DATA TO USE: Begin

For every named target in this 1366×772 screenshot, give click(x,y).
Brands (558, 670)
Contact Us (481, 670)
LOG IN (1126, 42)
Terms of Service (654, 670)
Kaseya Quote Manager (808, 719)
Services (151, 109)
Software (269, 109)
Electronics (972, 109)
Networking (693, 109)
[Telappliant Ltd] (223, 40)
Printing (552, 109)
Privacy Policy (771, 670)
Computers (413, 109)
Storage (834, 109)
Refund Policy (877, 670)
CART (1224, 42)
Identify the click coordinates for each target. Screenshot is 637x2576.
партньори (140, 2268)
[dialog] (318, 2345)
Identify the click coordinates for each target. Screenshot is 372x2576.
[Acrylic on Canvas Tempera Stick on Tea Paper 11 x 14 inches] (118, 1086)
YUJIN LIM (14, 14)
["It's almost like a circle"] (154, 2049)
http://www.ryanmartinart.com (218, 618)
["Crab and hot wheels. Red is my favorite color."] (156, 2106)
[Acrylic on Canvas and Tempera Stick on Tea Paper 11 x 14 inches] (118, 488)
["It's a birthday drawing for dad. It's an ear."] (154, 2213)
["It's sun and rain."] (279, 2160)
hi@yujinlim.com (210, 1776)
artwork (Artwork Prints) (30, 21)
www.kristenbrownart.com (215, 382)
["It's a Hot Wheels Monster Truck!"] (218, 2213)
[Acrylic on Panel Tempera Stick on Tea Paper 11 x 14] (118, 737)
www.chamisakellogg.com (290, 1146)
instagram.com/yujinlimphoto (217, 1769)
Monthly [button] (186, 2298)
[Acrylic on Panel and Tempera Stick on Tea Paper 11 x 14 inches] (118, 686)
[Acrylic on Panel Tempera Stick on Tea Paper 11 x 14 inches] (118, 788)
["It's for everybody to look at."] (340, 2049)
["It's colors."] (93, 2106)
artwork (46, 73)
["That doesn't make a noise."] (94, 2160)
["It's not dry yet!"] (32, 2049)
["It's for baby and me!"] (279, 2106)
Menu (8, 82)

DATA TO USE: End

• [REQUIRED ACTION]:
Set down the entire listing once more, keeping every line exactly as it reads.

• [RESULT OF THE EXERCISE]:
For every named target in this 1366×772 screenshot, give click(x,y).
Brands (558, 670)
Contact Us (481, 670)
LOG IN (1126, 42)
Terms of Service (654, 670)
Kaseya Quote Manager (808, 719)
Services (151, 109)
Software (269, 109)
Electronics (972, 109)
Networking (693, 109)
[Telappliant Ltd] (223, 40)
Printing (552, 109)
Privacy Policy (771, 670)
Computers (413, 109)
Storage (834, 109)
Refund Policy (877, 670)
CART (1224, 42)
Identify the click coordinates for each target. Screenshot is 637x2576.
партньори (140, 2268)
[dialog] (318, 2345)
Identify the click coordinates for each target. Screenshot is 372x2576.
[Acrylic on Canvas Tempera Stick on Tea Paper 11 x 14 inches] (118, 1086)
YUJIN LIM (14, 14)
["It's almost like a circle"] (154, 2049)
http://www.ryanmartinart.com (218, 618)
["Crab and hot wheels. Red is my favorite color."] (156, 2106)
[Acrylic on Canvas and Tempera Stick on Tea Paper 11 x 14 inches] (118, 488)
["It's a birthday drawing for dad. It's an ear."] (154, 2213)
["It's sun and rain."] (279, 2160)
hi@yujinlim.com (210, 1776)
artwork (Artwork Prints) (30, 21)
www.kristenbrownart.com (215, 382)
["It's a Hot Wheels Monster Truck!"] (218, 2213)
[Acrylic on Panel Tempera Stick on Tea Paper 11 x 14] (118, 737)
www.chamisakellogg.com (290, 1146)
instagram.com/yujinlimphoto (217, 1769)
Monthly [button] (186, 2298)
[Acrylic on Panel and Tempera Stick on Tea Paper 11 x 14 inches] (118, 686)
[Acrylic on Panel Tempera Stick on Tea Paper 11 x 14 inches] (118, 788)
["It's for everybody to look at."] (340, 2049)
["It's colors."] (93, 2106)
artwork (46, 73)
["That doesn't make a noise."] (94, 2160)
["It's not dry yet!"] (32, 2049)
["It's for baby and me!"] (279, 2106)
Menu (8, 82)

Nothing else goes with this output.